天台宗は、正式には天台法華円宗と称し、滋賀県比叡山延暦寺を総本山としています。祖師は、高祖が天台大師智顗禅師(中国)で、宗祖が伝教大師最澄上人です。
立教開宗は、まず中国において天台智顗大師が、お釈迦様御一代の教えの内最も優れた法華経を中心として天台宗をお開きになり、その後、平安時代に伝教大師が中国に渡られ、天台の教えを日本に伝えて延暦25年(806)1月26日に日本仏教の根源となった天台宗を開かれました。

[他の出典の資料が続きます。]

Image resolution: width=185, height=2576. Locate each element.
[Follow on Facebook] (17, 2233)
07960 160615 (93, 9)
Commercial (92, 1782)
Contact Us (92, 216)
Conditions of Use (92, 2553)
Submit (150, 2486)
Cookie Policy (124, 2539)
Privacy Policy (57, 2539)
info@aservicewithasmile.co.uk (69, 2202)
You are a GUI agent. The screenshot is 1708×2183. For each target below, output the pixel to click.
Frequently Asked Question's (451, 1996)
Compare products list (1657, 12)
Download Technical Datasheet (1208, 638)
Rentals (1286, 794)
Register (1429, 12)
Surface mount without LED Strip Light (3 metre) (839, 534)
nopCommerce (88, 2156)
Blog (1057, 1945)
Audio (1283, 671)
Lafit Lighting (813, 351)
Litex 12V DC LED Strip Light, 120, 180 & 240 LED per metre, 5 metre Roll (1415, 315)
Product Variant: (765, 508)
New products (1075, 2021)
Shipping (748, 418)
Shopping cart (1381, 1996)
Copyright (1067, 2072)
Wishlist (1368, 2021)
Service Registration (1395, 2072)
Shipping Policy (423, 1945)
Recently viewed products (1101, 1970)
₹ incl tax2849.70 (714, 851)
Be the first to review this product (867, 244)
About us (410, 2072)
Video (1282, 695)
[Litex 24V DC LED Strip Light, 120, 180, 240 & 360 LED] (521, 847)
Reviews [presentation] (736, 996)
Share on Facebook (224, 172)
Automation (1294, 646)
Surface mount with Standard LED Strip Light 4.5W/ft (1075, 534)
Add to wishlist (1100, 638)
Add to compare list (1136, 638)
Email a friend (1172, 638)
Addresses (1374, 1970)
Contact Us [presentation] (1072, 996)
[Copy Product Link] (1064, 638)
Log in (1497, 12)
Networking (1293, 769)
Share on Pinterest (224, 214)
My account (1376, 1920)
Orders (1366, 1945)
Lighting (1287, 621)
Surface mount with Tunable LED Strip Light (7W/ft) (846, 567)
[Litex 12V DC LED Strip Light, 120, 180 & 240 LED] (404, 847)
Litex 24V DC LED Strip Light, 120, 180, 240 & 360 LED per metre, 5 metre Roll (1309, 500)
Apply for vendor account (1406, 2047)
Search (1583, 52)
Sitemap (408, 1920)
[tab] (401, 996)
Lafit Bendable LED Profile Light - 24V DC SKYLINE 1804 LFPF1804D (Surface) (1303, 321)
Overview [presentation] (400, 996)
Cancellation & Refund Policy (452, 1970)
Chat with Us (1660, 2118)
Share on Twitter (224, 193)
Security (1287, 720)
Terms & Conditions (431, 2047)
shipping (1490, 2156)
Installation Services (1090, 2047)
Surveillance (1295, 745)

天台宗の教えは、この法華経に基づく一乗の教えを根本として、密教、禅法、戒法、念仏などをその実践の法門としています。日本仏教の総合的な要素があり、有能な多くの僧侶が比叡山に学び全国に教えを拡げ、時に新たな宗門を開いて行きました。
天台宗寺院のご本尊は、不動明王等をお祀りしていますが、それらは皆法華経に説かれている「久遠實成の釈迦牟尼如来(永遠の命、無限の力を備えられた宇宙の本体としてのお釈迦様)」と同一体であるから、すべての縁に従ってこれらの仏や菩薩を敬信するものです。
本山は、阿弥陀如来及び観音菩薩及び勢至菩薩両脇侍立像を本尊としています。
この世の色々な異なったことがらは、すべて移り行く仮の姿ですが、それはそのままに仏の命かつ姿でもあります。私たちは、皆御仏の子として仏と同じ仏性を生まれながらに備えているので人々がこの理に目覚めて、仏の道に勤しみ励むように説き導くのが天台宗の教えです。
俗に、「朝に題目、夕に念仏」とも称される如く、法華経の諸法実相(すべてのものは、みな仏そのもののあらわれである)の立場に立って、すべての大乗経典を敬い読誦いたします。